文学
これはまだ、僕の中ですら整理のついていない、ただのつぶやきなのだけれど、
最近、よく、文学の役割について考える。
”文学”とは何か、という定義から始めないといけないってのが、理系の学生にありがちな思考の癖だけれど、今回は整理せずに書いてみることが目的なのでそれもやらない。
文学・ぶんがく・ブンガク
人によってそれぞれ、ぼんやりとしたイメージが湧くのではないかと思う。ここでは、それが文学の定義です。
では、今、この瞬間、僕の頭に思い浮かんでいる文学の役割について書いてみようと思う。学術的な権威も、普遍性も、再現性も、あるいは反証可能性もない。なら正直さはあるのか?——もう少しあとで書くけれど、それすらも無いんじゃないかという気がする。
文学作品は、面白くない。文章が読みづらいこともある。どうやら作者は何かを意図しているらしいけれど、それが空回りしているように(少なくとも、読み手には)感じられることがある。残念ながら、いかなる芸術作品も、作り手と受け手の合作であるという側面があるから、作者がどんなに頑張っても、それだけでは完結しない。
たぶん、文学は受け手の側にも結構な想像力を要求するし、それがなければ、永遠に観賞という行為が完結することはない。
そんな文学に、それでもなけなしの時間や、想像力や、お金をはたいてどっぷりと浸かってしまった人間が少なからずいる。その一人が僕なのだけれど、自分の同類を見かけるたびに、ぼんやりと、我々の共通点が浮かび上がってくる気がする。
みんな、各々に不可解な呪いを抱えていた。それは、傍目にはまったく不合理に見えることもある。どうしてそんなことで苦しまなくてはならないのだろう?というような、首をひねりたくなる十字架。
そういうものを背負っている人がいる。一番多いのは家族関係かもしれない。その呪いは、たぶん、一生解けないんだろうと思う。ちょっと軽くなることがあるだけで。
そういう内面的な呪いを軽くするためには、内面へと入っていかないといけない。そういうことは、自然科学には難しいことなのではないかと思う。どうしてもそれは、対象を切り離して(分離して)客観的に見て統御しようとするものだから。そういうのに抵抗してしまうのが、人の心のありようだと僕は思う。
僕がちっとも面白くないヘルマン・ヘッセやゲーテ、あるいはドストエフスキー、トルーマン・カポーティ、ガルシア・マルケスでもいい、、、を貪るように読んでいたのは、なぜだろう?

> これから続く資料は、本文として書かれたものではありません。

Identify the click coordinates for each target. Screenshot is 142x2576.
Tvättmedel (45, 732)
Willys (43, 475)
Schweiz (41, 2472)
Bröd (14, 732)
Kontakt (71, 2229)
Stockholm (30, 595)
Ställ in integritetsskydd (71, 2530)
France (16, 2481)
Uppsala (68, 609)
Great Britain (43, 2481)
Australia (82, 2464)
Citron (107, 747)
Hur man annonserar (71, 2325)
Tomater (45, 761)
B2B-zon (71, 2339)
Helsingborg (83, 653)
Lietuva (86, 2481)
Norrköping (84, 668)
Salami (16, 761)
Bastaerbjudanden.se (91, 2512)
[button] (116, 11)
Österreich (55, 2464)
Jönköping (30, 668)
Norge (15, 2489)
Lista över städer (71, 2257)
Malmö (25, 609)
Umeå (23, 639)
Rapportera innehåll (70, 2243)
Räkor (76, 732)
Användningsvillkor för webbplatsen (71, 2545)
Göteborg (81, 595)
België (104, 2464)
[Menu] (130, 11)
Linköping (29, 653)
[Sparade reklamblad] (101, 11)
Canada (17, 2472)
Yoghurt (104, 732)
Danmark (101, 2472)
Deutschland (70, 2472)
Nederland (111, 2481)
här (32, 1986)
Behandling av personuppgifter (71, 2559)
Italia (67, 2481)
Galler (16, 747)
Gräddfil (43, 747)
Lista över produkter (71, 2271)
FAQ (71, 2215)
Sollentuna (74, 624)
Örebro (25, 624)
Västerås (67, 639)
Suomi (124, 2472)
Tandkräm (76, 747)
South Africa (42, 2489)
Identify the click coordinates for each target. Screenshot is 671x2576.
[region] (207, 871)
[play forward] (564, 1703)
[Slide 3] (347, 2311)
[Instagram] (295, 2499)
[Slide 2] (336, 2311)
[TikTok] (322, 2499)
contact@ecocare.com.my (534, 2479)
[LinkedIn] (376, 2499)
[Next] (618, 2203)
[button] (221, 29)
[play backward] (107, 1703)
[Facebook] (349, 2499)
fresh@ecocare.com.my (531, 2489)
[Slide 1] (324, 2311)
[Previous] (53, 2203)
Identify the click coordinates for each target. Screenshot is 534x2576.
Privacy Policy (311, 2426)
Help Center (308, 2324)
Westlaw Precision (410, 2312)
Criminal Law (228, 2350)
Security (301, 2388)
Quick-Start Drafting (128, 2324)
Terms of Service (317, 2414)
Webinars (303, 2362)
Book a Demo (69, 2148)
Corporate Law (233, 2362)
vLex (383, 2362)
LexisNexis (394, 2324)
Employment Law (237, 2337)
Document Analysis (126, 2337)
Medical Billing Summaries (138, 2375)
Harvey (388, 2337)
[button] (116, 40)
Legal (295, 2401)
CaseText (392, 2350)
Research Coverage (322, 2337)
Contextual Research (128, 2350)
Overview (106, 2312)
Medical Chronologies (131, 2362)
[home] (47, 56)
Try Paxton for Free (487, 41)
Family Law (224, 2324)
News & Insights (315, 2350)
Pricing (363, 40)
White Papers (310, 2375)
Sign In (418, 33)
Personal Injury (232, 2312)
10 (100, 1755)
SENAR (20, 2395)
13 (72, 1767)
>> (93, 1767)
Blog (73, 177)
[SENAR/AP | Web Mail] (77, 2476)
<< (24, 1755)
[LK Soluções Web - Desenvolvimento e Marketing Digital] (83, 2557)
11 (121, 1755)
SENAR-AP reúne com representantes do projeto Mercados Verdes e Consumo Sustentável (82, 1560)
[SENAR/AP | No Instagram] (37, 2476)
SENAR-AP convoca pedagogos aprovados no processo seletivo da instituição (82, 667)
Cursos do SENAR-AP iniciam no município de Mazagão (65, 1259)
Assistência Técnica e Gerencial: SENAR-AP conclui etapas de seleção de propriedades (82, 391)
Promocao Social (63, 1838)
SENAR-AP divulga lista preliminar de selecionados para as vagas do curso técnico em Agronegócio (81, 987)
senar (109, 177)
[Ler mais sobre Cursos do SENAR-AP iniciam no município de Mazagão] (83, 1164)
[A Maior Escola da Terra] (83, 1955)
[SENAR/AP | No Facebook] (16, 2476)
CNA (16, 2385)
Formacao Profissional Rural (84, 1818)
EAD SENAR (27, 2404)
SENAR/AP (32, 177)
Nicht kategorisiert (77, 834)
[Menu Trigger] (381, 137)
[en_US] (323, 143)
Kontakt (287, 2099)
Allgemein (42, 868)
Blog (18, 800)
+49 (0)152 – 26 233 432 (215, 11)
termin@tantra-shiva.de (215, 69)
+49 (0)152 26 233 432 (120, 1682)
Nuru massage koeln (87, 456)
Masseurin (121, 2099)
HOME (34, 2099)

ずっと、強い飢えのようなものがあったからだろうと思う。その飢えは、エンターテインメント系の小説ではなかなか癒されなかった。宮部みゆきも、東野圭吾も、海堂尊も、、、(全部、友達に「面白いから読みな!」と言われて読んだ。面白かったけれど、面白いだけだった)
そうして考えてみると、文学の役割は、内面にある不可解な呪いに名前をつけ、輪郭を与え、あわよくば分離・隔離し、軽くする、というものなんじゃないかと思う。
僕にとっての文学は、そんな役割を果たしてくれている気がするけれど、
これはもしかしたら、単に僕が「文学にだって役割はある!」と思い込みたいが故のごまかしで、僕よりも文学のことをよくわかっている人が読んだら、鼻で笑ってしまうような思いつきに過ぎないのかもしれない。